== PEDIDO DADO 1 ==
Responda com base no excerto:
(a) Segundo o primeiro parágrafo, o que impera?
(b) Por que tipo de plataformas são as redes sociais cada vez mais invadidas?
(c) No último parágrafo, em que estão as crianças cada vez mais centradas?
== PEDIDO DADO 2 ==
Copie do excerto, sem qualquer alteração, o trecho que vai de "Hoje em dia" até "dignidade da infância.".

== EXCERTO ==

Tanto há a fazer pela dignidade da infância

Hoje em dia falar da infância tem-se tornado algo banal e acessível a todos, no entanto, através dos famosos achismos e dos detentores de toda a razão, se tiram conclusões rápidas e diretas em prol do que se considera o bem necessário para o desenvolvimento das crianças. A futilidade impera.

As redes sociais são, cada vez mais, invadidas por plataformas com recursos digitais, que se dizem beneficiar o desenvolvimento das crianças, por publicidades de manuais que se dizem ser uma mais valia na preparação para a transição para o 1º ciclo,… Uma panóplia de situações que nos deixam a pensar, realmente, na dignidade da infância.

Torna-se muito curioso que, cada vez mais, exista a necessidade de se falar acerca do brincar, algo que seria suposto acontecer de um modo natural na vida das crianças. Esta temática acaba por nos levar a uma reflexão muito pertinente, de facto, cada vez mais, as crianças estão afastadas do brincar e mais centradas nos objetivos, que se consideram fundamentais para a integração no mundo do sucesso e da excessiva valorização das competências escolares.

== LINHAS ==

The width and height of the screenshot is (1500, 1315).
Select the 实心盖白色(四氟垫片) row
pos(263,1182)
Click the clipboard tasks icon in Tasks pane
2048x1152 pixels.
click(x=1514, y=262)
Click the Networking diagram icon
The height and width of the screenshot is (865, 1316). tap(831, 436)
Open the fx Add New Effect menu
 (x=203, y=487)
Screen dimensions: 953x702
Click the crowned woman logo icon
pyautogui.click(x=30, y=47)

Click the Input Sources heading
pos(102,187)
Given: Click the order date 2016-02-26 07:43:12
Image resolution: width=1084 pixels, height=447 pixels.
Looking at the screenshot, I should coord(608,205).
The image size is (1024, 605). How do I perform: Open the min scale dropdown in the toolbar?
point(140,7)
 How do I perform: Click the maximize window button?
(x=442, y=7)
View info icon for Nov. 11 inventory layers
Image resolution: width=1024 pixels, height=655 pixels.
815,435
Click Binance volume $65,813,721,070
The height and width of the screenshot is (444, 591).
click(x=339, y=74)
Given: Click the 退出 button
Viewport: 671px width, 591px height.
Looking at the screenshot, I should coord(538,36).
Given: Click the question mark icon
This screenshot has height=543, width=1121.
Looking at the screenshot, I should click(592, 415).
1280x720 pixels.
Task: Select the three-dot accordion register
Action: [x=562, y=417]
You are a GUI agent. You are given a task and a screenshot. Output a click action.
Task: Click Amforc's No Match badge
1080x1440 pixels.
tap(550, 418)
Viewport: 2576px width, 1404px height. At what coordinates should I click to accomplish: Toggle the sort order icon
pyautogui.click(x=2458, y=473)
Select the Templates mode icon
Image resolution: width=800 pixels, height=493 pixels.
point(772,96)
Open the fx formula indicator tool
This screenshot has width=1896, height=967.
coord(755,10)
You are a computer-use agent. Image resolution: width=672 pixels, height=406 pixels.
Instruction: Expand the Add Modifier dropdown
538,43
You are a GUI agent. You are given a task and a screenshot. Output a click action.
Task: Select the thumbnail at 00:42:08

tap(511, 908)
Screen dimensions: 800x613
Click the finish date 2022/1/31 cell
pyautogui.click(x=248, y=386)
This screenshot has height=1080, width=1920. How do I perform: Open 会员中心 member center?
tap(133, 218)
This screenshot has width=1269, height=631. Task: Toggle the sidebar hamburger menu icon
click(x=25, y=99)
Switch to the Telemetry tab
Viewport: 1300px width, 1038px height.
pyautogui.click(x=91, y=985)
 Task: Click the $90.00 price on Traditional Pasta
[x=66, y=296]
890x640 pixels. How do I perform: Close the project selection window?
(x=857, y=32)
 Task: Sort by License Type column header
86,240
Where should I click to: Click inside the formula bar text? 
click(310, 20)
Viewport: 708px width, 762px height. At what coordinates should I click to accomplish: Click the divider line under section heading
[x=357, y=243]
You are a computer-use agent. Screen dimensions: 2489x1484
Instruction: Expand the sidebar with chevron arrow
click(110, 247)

== RESULTADO FINAL 1 ==
(a) A futilidade.
(b) Por plataformas com recursos digitais, que se dizem beneficiar o desenvolvimento das crianças.
(c) Nos objetivos que se consideram fundamentais para a integração no mundo do sucesso e da excessiva valorização das competências escolares.

== RESULTADO FINAL 2 ==
Hoje em dia falar da infância tem-se tornado algo banal e acessível a todos, no entanto, através dos famosos achismos e dos detentores de toda a razão, se tiram conclusões rápidas e diretas em prol do que se considera o bem necessário para o desenvolvimento das crianças. A futilidade impera.

As redes sociais são, cada vez mais, invadidas por plataformas com recursos digitais, que se dizem beneficiar o desenvolvimento das crianças, por publicidades de manuais que se dizem ser uma mais valia na preparação para a transição para o 1º ciclo,… Uma panóplia de situações que nos deixam a pensar, realmente, na dignidade da infância.